Ethnography After Antiquity
Foreign Lands and Peoples in Byzantine Literature
Publication Year: 2013
Although Greek and Roman authors wrote ethnographic texts describing foreign cultures, ethnography seems to disappear from Byzantine literature after the seventh century C.E.—a perplexing exception for a culture so strongly self-identified with the Roman empire. Yet the Byzantines, geographically located at the heart of the upheavals that led from the ancient to the modern world, had abundant and sophisticated knowledge of the cultures with which they struggled and bargained. Ethnography After Antiquity examines both the instances and omissions of Byzantine ethnography, exploring the political and religious motivations for writing (or not writing) about other peoples.

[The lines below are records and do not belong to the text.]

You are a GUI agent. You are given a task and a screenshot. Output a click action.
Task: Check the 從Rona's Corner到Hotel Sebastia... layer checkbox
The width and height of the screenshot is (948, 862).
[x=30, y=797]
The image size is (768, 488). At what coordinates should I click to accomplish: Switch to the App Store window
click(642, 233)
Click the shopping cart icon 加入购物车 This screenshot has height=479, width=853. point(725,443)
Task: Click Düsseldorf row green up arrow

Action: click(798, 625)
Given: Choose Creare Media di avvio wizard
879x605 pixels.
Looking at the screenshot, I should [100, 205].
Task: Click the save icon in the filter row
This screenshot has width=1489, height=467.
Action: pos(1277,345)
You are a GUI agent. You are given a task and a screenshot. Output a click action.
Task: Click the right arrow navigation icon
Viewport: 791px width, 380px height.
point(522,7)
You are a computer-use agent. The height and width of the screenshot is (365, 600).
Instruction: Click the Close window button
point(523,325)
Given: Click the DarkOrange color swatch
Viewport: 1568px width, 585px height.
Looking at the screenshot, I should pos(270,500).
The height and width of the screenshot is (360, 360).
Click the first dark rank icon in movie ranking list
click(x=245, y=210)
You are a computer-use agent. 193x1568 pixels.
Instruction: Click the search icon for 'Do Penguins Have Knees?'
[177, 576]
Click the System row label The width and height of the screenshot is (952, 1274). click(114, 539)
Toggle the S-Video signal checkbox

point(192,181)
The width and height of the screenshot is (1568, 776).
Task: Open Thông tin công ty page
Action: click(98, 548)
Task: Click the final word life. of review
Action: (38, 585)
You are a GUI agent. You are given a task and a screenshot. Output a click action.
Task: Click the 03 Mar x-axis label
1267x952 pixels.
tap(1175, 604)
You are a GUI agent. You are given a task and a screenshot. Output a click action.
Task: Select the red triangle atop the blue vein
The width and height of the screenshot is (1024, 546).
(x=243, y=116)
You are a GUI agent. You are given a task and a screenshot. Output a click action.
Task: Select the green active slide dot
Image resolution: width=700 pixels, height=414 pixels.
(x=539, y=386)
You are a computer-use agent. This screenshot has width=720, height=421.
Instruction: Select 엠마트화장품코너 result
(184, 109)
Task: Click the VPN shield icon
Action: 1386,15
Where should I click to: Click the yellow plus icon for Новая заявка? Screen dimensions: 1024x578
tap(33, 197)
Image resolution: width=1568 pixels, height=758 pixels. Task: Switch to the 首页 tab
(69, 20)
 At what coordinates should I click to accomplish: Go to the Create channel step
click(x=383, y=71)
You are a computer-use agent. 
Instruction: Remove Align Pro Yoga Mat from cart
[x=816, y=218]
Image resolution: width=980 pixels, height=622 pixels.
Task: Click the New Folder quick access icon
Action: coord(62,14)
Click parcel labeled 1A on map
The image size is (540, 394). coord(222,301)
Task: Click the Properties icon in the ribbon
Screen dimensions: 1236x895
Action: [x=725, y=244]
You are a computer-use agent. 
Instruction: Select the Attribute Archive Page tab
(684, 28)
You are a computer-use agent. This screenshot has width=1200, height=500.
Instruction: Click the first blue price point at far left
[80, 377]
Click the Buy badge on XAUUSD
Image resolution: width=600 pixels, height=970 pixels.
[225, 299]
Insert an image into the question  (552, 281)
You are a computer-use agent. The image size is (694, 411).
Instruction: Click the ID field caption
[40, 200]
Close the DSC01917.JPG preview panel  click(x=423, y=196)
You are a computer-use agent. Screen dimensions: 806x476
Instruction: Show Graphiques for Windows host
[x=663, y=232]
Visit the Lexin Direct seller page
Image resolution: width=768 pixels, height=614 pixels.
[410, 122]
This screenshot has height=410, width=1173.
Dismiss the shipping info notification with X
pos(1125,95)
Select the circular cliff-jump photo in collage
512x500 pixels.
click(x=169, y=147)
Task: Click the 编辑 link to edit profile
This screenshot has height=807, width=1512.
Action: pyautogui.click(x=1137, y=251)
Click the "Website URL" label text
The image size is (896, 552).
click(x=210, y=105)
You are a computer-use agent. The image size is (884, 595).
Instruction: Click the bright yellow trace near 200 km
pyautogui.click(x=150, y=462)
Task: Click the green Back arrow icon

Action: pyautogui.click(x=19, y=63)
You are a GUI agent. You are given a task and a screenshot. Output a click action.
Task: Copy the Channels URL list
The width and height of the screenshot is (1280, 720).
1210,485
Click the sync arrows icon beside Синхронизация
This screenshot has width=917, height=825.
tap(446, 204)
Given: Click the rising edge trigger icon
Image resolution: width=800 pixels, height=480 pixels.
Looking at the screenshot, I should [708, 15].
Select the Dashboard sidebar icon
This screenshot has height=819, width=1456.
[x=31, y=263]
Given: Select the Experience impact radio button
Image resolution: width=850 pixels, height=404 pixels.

Through the ethnographies embedded in classical histories, military manuals, Constantine VII's De administrando imperio, and religious literature, Anthony Kaldellis shows Byzantine authors using accounts of foreign cultures as vehicles to critique their own state or to demonstrate Romano-Christian superiority over Islam. He comes to the startling conclusion that the Byzantines did not view cultural differences through a purely theological prism: their Roman identity, rather than their orthodoxy, was the vital distinction from cultures they considered heretic and barbarian. Filling in the previously unexplained gap between antiquity and the resurgence of ethnography in the late Byzantine period, Ethnography After Antiquity offers new perspective on how Byzantium positioned itself with and against the dramatically shifting world.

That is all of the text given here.